- **WHAT YOU NEED TO DO**: Your job with the data below: print everything from the line that holds "You are a computer-use agent. Viewport: 1498px" down to the line that holds "Given: Click the Points", ends included, exactly, and nothing else.

- **TASK DATA**:
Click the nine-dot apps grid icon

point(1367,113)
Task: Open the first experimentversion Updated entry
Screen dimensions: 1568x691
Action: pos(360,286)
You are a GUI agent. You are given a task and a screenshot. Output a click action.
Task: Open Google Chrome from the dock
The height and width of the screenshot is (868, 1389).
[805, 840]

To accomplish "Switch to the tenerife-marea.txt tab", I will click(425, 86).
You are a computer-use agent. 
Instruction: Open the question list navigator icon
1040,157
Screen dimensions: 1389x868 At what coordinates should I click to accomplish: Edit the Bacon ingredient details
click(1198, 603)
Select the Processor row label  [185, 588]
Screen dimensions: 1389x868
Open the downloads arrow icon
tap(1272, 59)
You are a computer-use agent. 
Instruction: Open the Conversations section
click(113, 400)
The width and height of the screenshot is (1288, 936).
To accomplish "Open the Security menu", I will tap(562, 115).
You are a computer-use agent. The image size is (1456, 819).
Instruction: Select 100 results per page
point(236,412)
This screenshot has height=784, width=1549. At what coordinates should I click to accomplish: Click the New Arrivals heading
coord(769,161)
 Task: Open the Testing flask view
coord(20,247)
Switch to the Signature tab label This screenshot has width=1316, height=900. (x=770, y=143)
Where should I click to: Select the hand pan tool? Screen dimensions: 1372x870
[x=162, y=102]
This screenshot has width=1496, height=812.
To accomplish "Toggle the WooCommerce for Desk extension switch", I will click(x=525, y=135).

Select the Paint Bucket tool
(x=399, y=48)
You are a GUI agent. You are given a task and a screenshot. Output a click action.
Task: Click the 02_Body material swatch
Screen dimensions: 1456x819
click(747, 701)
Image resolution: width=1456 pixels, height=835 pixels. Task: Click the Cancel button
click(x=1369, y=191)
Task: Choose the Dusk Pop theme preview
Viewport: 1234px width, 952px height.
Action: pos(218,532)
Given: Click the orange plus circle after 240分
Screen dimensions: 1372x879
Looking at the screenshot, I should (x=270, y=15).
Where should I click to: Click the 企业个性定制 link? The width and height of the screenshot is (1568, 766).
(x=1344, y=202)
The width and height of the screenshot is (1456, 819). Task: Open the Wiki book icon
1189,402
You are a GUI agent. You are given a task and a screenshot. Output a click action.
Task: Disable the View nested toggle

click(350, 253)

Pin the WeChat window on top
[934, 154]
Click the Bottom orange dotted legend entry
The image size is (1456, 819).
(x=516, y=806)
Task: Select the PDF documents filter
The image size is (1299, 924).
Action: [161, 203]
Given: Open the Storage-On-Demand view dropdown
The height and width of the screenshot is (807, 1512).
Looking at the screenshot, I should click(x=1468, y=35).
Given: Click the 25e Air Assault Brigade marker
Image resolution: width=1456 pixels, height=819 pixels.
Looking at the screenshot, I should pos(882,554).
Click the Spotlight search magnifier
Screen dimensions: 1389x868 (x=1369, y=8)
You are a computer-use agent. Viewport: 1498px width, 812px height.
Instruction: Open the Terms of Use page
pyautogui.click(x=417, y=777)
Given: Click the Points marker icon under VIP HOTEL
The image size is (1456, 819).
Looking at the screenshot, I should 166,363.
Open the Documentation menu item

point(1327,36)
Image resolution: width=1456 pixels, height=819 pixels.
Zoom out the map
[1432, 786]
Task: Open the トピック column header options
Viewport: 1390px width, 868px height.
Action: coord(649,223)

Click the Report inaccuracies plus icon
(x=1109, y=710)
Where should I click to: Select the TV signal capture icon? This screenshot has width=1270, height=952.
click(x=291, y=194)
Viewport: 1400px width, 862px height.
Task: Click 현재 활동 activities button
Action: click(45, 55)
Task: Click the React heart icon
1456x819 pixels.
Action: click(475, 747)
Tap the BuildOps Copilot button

- **ANSWER TO THIS EXERCISE**:
You are a computer-use agent. Viewport: 1498px width, 812px height.
Instruction: Open the Terms of Use page
pyautogui.click(x=417, y=777)
Given: Click the Points marker icon under VIP HOTEL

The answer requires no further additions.